Classical Statistical Intuitions in Machine Learning: Do They Still Hold?

General Overview
Recent advances in machine learning (ML) have sparked debates about how traditional statistical intuitions, particularly the bias-variance tradeoff, hold up in the context of large-scale, complex models. This article highlights the critical differences between historic statistical practices, which focused on fixed designs and in-sample predictions, and modern ML, which prioritizes generalization to unseen data. Specifically, it explores how switching from fixed to random designs can significantly alter the classic bias-variance tradeoff and lead to phenomena like double descent and benign overfitting.

Fixed vs. Random Design Settings
Classical statistics are often focused on fixed design settings, where training and test inputs are assumed to be the same, and only the outcomes vary. In contrast, modern ML methods rely on random design settings, where training and test inputs are newly sampled, making out-of-sample prediction accuracy the critical focus. The move to random designs profoundly affects the expected bias and variance of models, altering predictions and challenging traditional interpretations.

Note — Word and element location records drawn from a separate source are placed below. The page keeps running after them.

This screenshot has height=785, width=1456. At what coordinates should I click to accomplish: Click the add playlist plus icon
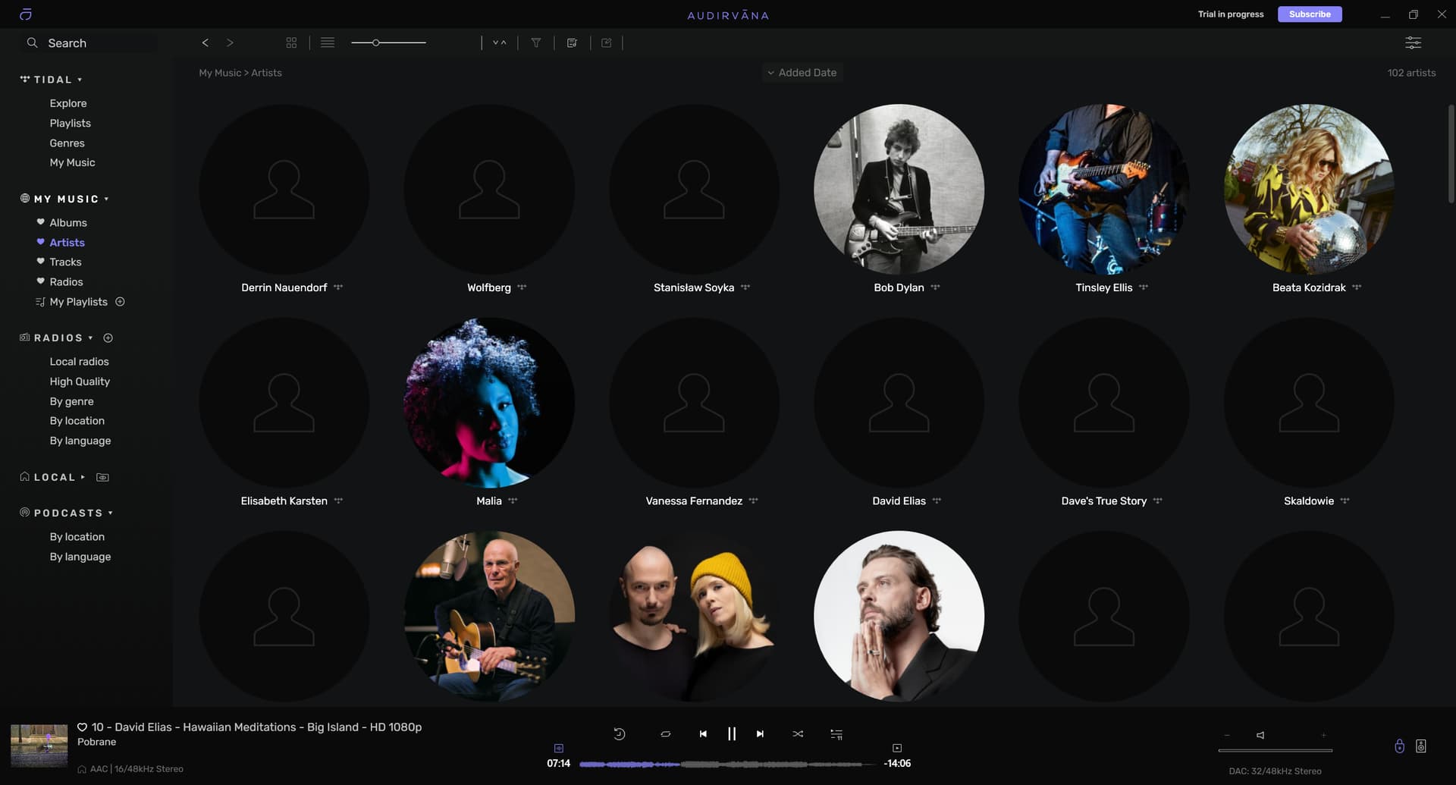point(120,302)
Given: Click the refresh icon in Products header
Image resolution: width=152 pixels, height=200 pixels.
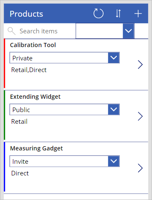Looking at the screenshot, I should click(99, 14).
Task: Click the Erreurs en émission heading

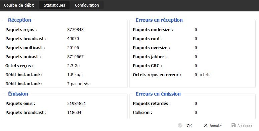Action: coord(158,94)
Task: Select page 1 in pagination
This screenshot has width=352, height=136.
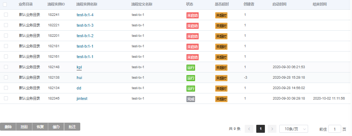Action: pos(261,129)
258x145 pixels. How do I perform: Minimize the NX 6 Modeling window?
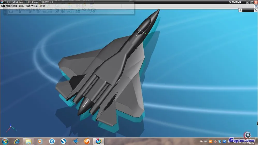247,2
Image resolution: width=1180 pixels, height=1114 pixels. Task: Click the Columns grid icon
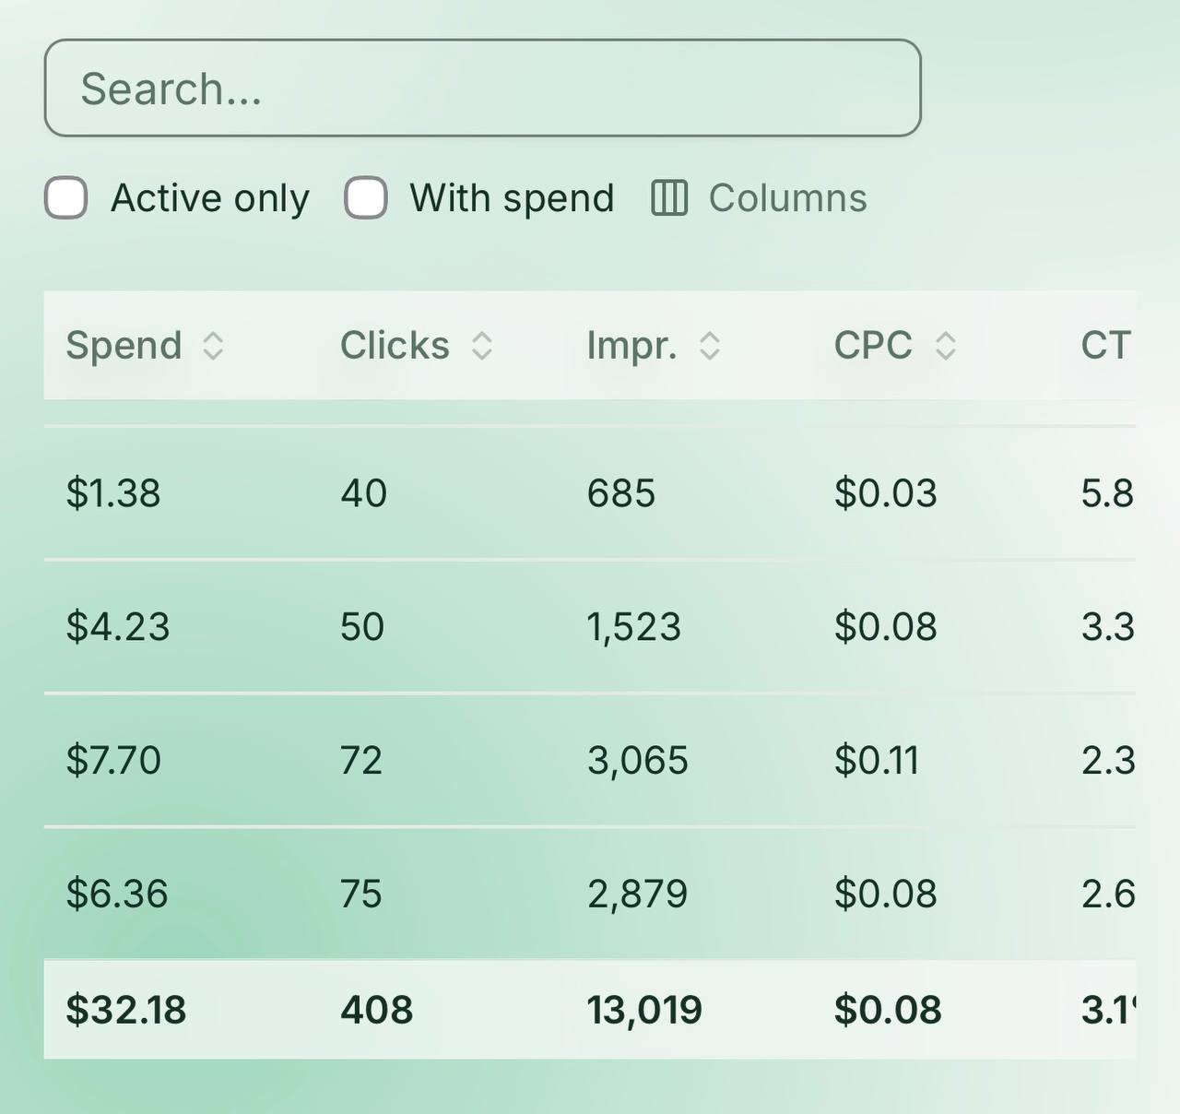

Bias and Variance in Machine Learning
In ML, one of the fundamental principles is the bias-variance tradeoff, which suggests that as model complexity increases, variance goes up, and bias goes down. However, this article argues that such tradeoffs do not always apply, particularly in random design settings. For example, simple estimators like k-Nearest Neighbors show that bias and variance can decrease as complexity is reduced, undermining the clear-cut tradeoffs posited by classical statistical methods.

Double Descent: A New Phenomenon
The article discusses the emergent phenomenon of double descent in ML, where, contrary to traditional beliefs, prediction errors first decrease, then increase, and then decrease again as the number of parameters exceeds the number of training examples. Although the double descent violates classical intuitions, this behavior is different primarily due to the random design setting. The critical insight is that traditional U-shaped error curves stem from the fixed design perspective, whereas double descent reflects random design dynamics, particularly when models are over-parameterized.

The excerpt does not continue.